Several Arizona businesses are finding their purpose in charitable giving

Corporate social responsibility is a popular trend — the Dove Self-Esteem Project helps women achieve body positivity, the CVS Health and Truth Initiative encourages people to quit smoking — but what if companies made altruism a core part of their business models? Several businesses in Arizona are doing just that.

Because (pronounced bee-koz) is a Phoenix event space that financially supports seven local charity partners using revenue from hosting events. Each time a client rents a space at Because they designate one of those charities to receive 10 percent of the proceeds.

“What you’re going to be doing anyway is going to go a little farther, because what you’re spending goes to support our local community,” said Kathy Sweet, owner of Because and CEO of Automätik, an automotive experiential events and training organization.

Sweet said Automätik bought the building for company events, but she recognized the building’s potential the first time she went there. Sweet was inspired by businesses like the shoe retailer TOMS, which donates a pair of shoes to someone in need for every pair sold, to make supporting the community an inherent part of her event business.

“It has been since day one, that is what we do is give back,” Sweet said. From the start, Sweet only wanted to partner with local-to-Phoenix charities. “We wanted the home-grown, the people here that really care about the local community and have raised up from the local community.”

Because is partnered with Children’s Cancer Network, Arizona Humane Society, Phoenix Rescue Mission, Vet Tix, Hustle PHX, Chrysalis and Owl Love You Forever. Sweet said she and her family chose each charity both for personal reasons and to give clients a variety of causes to support.

“That’s something that’s not necessarily on everyone’s radar, it’s not cancer, but we have unfortunately known quite a few families who have gone through that,” Sweet said about OLYF, a charity that provides homemade blankets and a soft stuffed owl to families who lose their baby before, during or shortly after giving birth. “I guess we also really liked the fact that no one really knows about it.”

Sweet estimated that Because has raised up to $120,000 for its partner charities since its formation in late 2015.

Redemption Market, a Chandler-based fair trade boutique founded by Rhonda LaBatt in 2013, has a related goal: create an ethical supply chain that treats everyone involved fairly, from the people who create and sell the artisanal goods to the customers who buy them. LaBatt calls the practice “conscious capitalism.”

“Who is affected by this?” LaBatt said. “Not only the makers, but the customers, that they receive something well-made and meaningful, and then also the community.”

Redemption Market supports organizations that work to bring freedom to women worldwide, and much of the proceeds support people affected by human trafficking. Customers are extremely receptive, she said.

“It’s been overwhelmingly positive,” LaBatt said. “From a customer standpoint, I think a lot of people are aware of some of these really big issues, but they really don’t know how to get involved or what to do to help, and this is a tangible way. Here’s a product, and if you purchase this a woman is helped.”

The market has been “extremely successful” at local farmers markets, in boutiques and online, and the revenue speaks for itself, LaBatt said. Redemption Market has given up to $30,000 per year to the organizations it supports, she said, and opening her own brick-and-mortar location is “the next step.”

Firehouse Subs, a national sandwich restaurant chain founded by Chris and Robin Sorensen and based in Jacksonville, Florida, uses proceeds to give first responders better equipment, training and support through the Firehouse Subs Public Safety Foundation.

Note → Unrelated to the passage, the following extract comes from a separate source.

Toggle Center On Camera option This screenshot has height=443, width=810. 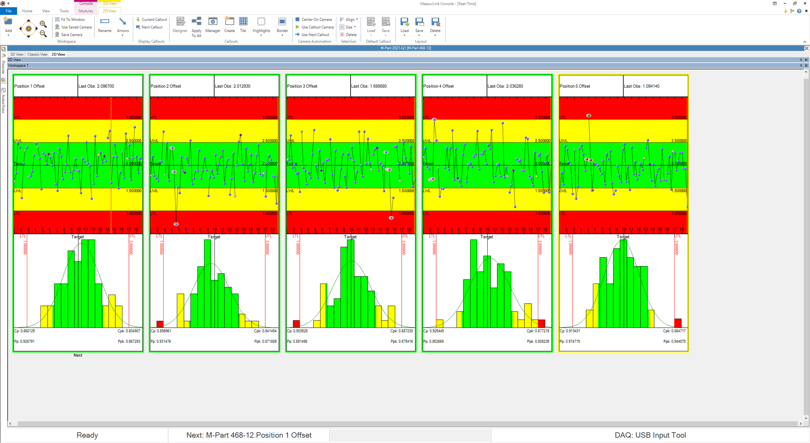(314, 19)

“Inspired by their family’s decades of firefighting heritage, the entire concept was built on their father’s return home from the fire station, family dinners (at the station and home) and a firefighter’s need for delicious grub,” said Scott Friedman, area representative and franchisee for Firehouse Subs in Arizona.

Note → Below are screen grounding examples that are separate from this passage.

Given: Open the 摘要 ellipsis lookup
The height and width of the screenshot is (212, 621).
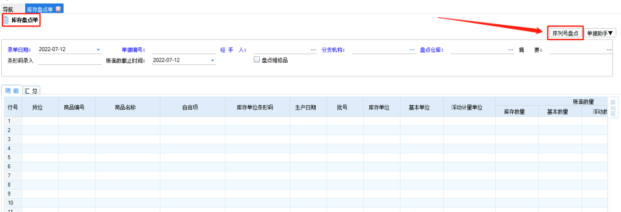Looking at the screenshot, I should point(609,50).
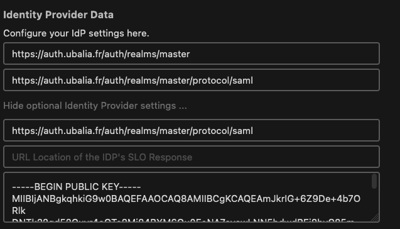Screen dimensions: 400x229
Task: Click the resize grip of the public key textarea
Action: pos(374,218)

The Firehouse Subs Public Safety Foundation was established in 2005 in response to the Sorensens’ experiences with Hurricane Katrina. To-date, the foundation has donated more than $35 million in lifesaving equipment to public safety organizations nationwide.

According to a breakdown from Firehouse Subs, the restaurant chain donated almost $1 million in equipment and supplies to fire and police departments, EMT and ambulance services and other public safety organizations in Arizona in 2017.

“Grants are awarded directly to first responder organizations, as well as municipalities and nonprofit organizations, such as the Fraternal Order of Police (FOP), that provide financial support in public safety,” Friedman said

All three businesses cited Arizona’s enthusiastically expanding workforce, temperate weather and business-friendly community as strong draws for starting a business in Arizona.

“It’s a beautiful place; it’s pretty easy for business,” Sweet said. “The climate’s pretty good, there are lots of young people here, moving here. They make great employees.”